◆ Excerpted passage:
"""

# Broadband with no fup and atleast 1-2 mbps in uttamnagar delhi



## thekillinggunner (Jul 22, 2015)

I want a unlimited broadband connection at least with the speed of 1-2 mbps under 1k. Currently I'm using MTNL 512kbps unlimited (prepaid) plan. Any "cable wala" connection can be considered. I have researched these ISP's:
1.Reliance
2.Exciel
3.pacenet
4.Nextra
5.Spectranet 
Any one knows any more please tell me.


----------



## nikhilsharma007nikx (Jul 22, 2015)

Spectranet is not not full UL in Uttam Nagar. Nextra is just FUP! Reliance has bad reviews. So IMO look for ads in newspapers for local net wala or call up hathway, they can provide net along with thier set top box. I myself was using 1mbps Ul for 1k and I live in near Mahavir Enclave and I know a net guy who provided me, but now i shifted to MTNL TriB Ul 999 combo. It has much better ping and speeds at same price. But now, im having some problems. Ill elaborate if you need me to.

"""

◆ Excerpted records:
"""

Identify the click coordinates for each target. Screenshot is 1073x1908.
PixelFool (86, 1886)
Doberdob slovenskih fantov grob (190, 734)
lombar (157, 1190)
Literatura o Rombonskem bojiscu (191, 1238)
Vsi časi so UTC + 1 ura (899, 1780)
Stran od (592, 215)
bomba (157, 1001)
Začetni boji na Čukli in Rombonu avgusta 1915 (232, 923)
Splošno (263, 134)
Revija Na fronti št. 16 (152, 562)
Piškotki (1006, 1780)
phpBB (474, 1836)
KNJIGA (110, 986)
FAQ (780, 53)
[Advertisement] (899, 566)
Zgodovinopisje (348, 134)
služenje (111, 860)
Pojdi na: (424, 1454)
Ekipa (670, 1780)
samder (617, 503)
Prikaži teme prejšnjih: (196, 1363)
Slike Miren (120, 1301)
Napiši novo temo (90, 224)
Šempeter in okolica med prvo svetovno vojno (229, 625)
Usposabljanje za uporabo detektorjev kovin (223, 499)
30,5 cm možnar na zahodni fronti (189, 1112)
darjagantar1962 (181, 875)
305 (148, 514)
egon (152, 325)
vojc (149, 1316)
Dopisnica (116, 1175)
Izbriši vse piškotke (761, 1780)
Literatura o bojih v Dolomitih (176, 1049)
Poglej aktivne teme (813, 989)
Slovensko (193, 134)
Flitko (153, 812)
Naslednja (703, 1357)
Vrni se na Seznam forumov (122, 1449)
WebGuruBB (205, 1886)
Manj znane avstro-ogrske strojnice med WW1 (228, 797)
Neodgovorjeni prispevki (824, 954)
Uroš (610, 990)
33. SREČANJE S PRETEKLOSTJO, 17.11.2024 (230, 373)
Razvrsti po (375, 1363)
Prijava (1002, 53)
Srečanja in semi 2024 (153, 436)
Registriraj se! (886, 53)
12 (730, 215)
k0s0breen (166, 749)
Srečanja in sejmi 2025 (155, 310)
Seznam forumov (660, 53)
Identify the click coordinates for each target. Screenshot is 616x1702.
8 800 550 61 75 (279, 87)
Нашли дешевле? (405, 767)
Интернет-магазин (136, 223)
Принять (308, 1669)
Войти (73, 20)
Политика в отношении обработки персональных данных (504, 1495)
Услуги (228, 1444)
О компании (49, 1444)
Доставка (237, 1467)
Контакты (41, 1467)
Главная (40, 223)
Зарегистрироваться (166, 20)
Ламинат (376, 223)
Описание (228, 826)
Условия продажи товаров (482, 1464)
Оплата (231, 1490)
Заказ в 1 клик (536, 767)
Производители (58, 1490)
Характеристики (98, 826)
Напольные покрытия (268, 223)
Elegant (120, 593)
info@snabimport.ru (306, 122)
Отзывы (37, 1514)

"""
"""

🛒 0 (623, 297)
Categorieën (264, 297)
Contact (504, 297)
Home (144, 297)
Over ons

"""
"""

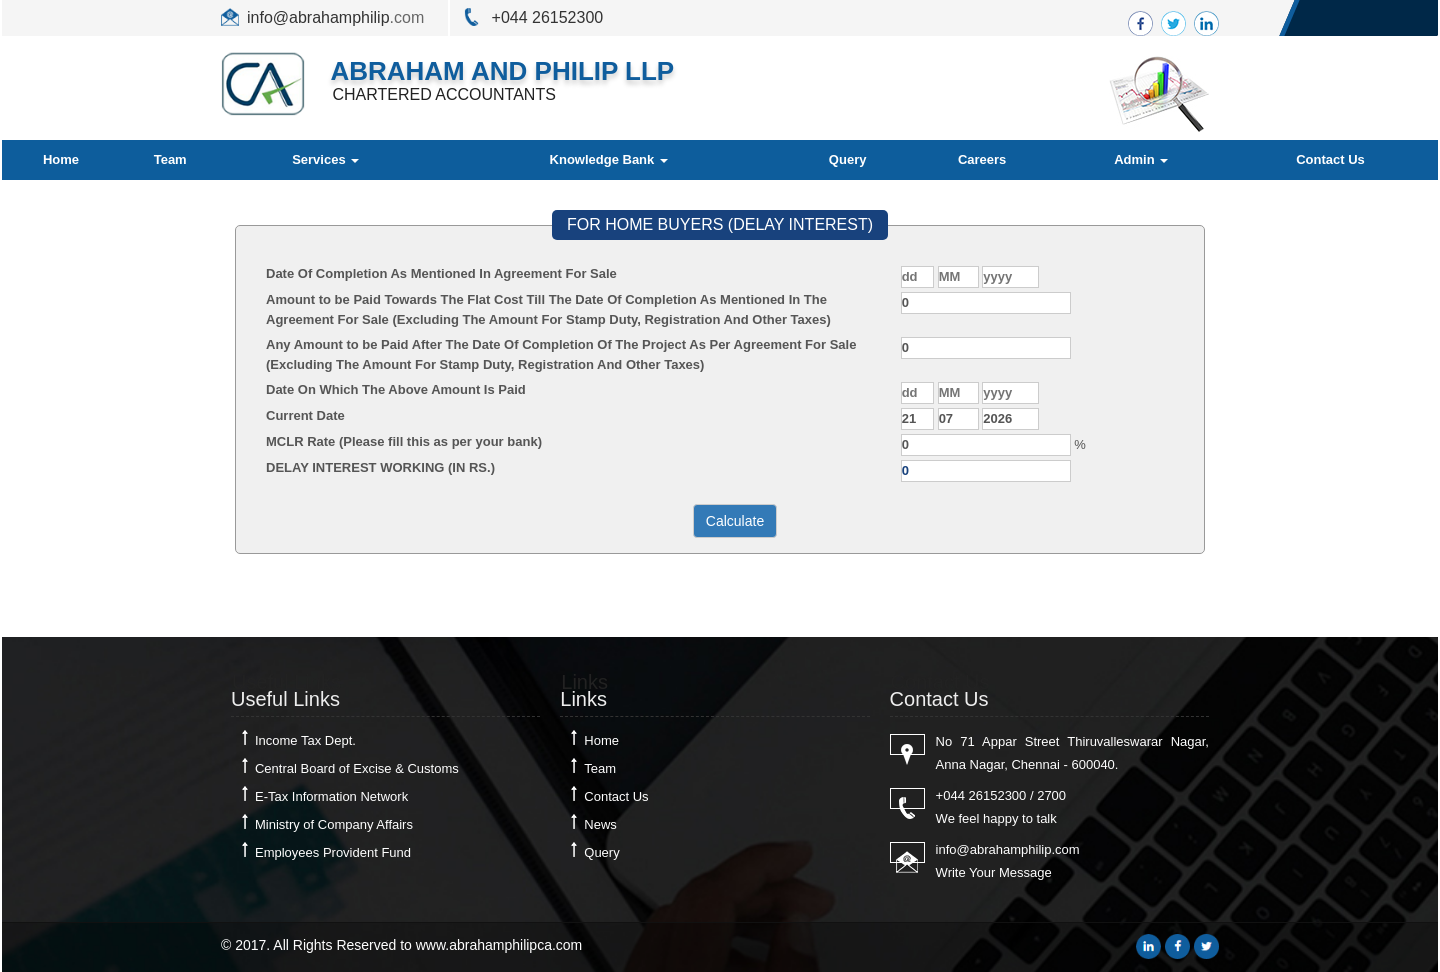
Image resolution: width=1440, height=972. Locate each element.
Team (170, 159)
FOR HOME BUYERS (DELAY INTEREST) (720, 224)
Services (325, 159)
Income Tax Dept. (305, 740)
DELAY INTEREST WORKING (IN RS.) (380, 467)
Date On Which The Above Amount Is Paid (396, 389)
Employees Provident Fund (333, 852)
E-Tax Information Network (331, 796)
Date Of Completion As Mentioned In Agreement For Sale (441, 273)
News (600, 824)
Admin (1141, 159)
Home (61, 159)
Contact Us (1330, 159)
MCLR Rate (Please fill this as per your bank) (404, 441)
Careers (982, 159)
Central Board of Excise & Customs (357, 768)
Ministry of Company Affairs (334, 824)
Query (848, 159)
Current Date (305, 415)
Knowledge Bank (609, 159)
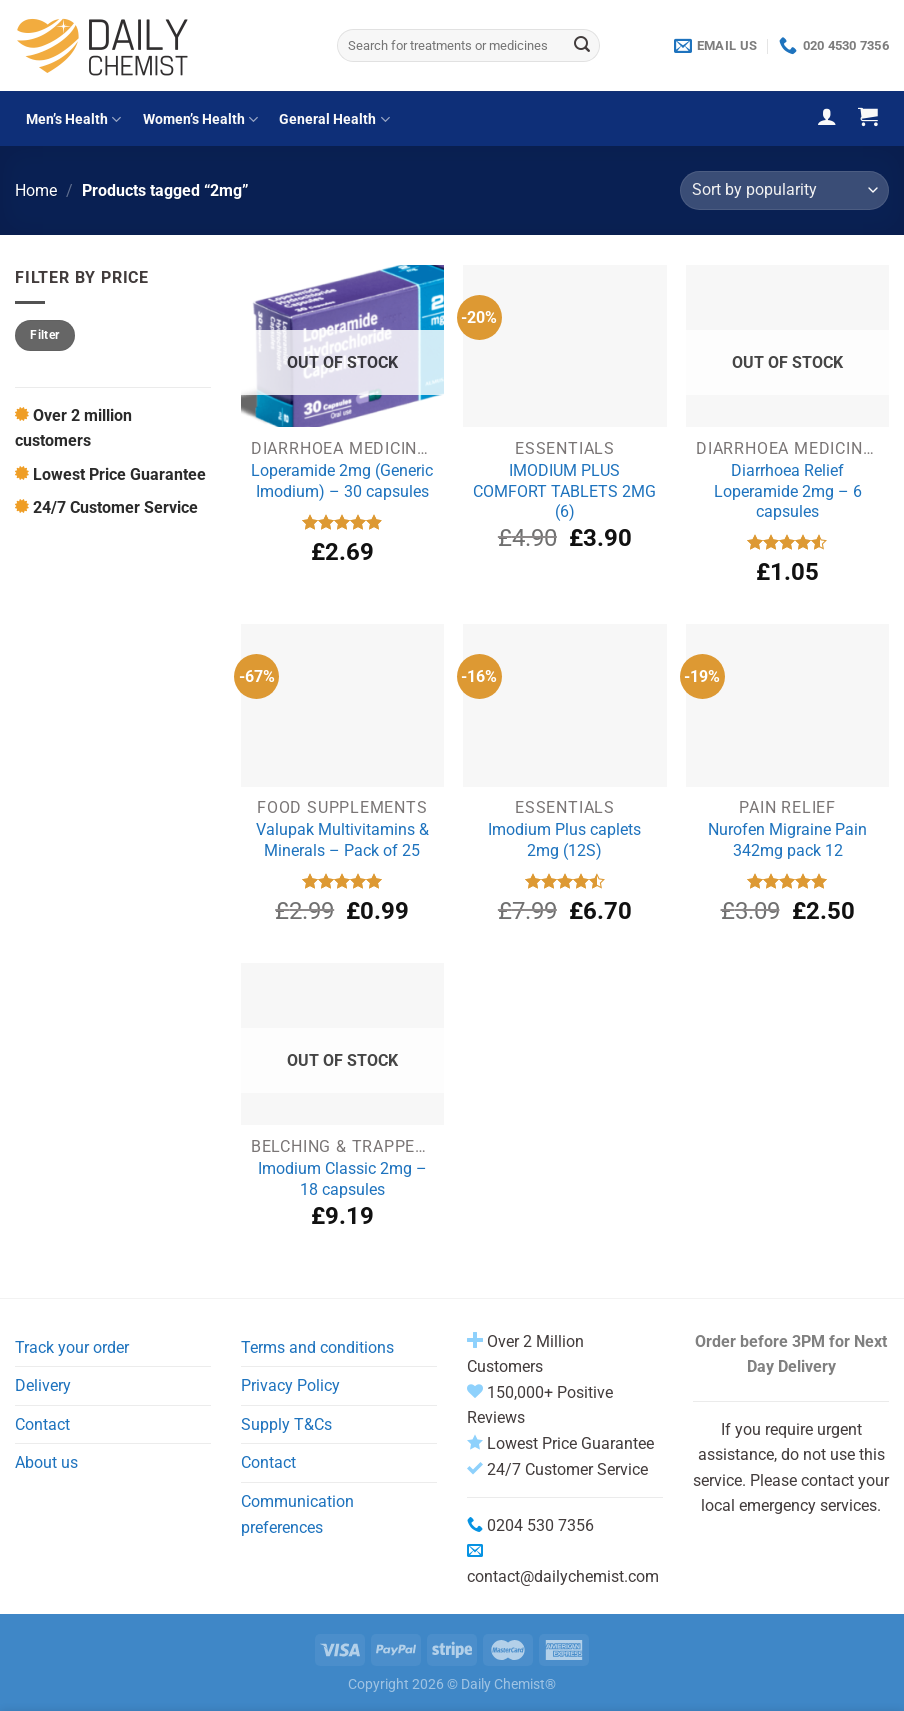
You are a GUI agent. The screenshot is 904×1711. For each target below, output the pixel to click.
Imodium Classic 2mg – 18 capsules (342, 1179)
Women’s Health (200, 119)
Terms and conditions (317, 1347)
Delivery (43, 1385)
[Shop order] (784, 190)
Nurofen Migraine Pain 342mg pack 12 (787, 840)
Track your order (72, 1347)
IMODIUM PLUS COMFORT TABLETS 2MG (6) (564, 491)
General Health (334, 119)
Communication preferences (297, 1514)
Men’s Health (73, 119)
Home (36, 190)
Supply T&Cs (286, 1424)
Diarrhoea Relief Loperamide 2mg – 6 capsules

"""

◆ Tasks:
1/ Reproduce the broadband forum thread in full, with every word and line as it appears.
2/ In the rows, begin at the line that has "Screenshot is 1073x1908." and stop after the line that has "k0s0breen (166, 749)". Write out only those lines again with "Literatura" changed to "Literature" and nothing else altered.
The broadband forum thread and the rows have no connection to each other.

◆ Results of the tasks:
1/
# Broadband with no fup and atleast 1-2 mbps in uttamnagar delhi



## thekillinggunner (Jul 22, 2015)

I want a unlimited broadband connection at least with the speed of 1-2 mbps under 1k. Currently I'm using MTNL 512kbps unlimited (prepaid) plan. Any "cable wala" connection can be considered. I have researched these ISP's:
1.Reliance
2.Exciel
3.pacenet
4.Nextra
5.Spectranet 
Any one knows any more please tell me.


----------



## nikhilsharma007nikx (Jul 22, 2015)

Spectranet is not not full UL in Uttam Nagar. Nextra is just FUP! Reliance has bad reviews. So IMO look for ads in newspapers for local net wala or call up hathway, they can provide net along with thier set top box. I myself was using 1mbps Ul for 1k and I live in near Mahavir Enclave and I know a net guy who provided me, but now i shifted to MTNL TriB Ul 999 combo. It has much better ping and speeds at same price. But now, im having some problems. Ill elaborate if you need me to.

2/
Identify the click coordinates for each target. Screenshot is 1073x1908.
PixelFool (86, 1886)
Doberdob slovenskih fantov grob (190, 734)
lombar (157, 1190)
Literature o Rombonskem bojiscu (191, 1238)
Vsi časi so UTC + 1 ura (899, 1780)
Stran od (592, 215)
bomba (157, 1001)
Začetni boji na Čukli in Rombonu avgusta 1915 (232, 923)
Splošno (263, 134)
Revija Na fronti št. 16 (152, 562)
Piškotki (1006, 1780)
phpBB (474, 1836)
KNJIGA (110, 986)
FAQ (780, 53)
[Advertisement] (899, 566)
Zgodovinopisje (348, 134)
služenje (111, 860)
Pojdi na: (424, 1454)
Ekipa (670, 1780)
samder (617, 503)
Prikaži teme prejšnjih: (196, 1363)
Slike Miren (120, 1301)
Napiši novo temo (90, 224)
Šempeter in okolica med prvo svetovno vojno (229, 625)
Usposabljanje za uporabo detektorjev kovin (223, 499)
30,5 cm možnar na zahodni fronti (189, 1112)
darjagantar1962 (181, 875)
305 (148, 514)
egon (152, 325)
vojc (149, 1316)
Dopisnica (116, 1175)
Izbriši vse piškotke (761, 1780)
Literature o bojih v Dolomitih (176, 1049)
Poglej aktivne teme (813, 989)
Slovensko (193, 134)
Flitko (153, 812)
Naslednja (703, 1357)
Vrni se na Seznam forumov (122, 1449)
WebGuruBB (205, 1886)
Manj znane avstro-ogrske strojnice med WW1 (228, 797)
Neodgovorjeni prispevki (824, 954)
Uroš (610, 990)
33. SREČANJE S PRETEKLOSTJO, 17.11.2024 (230, 373)
Razvrsti po (375, 1363)
Prijava (1002, 53)
Srečanja in semi 2024 (153, 436)
Registriraj se! (886, 53)
12 (730, 215)
k0s0breen (166, 749)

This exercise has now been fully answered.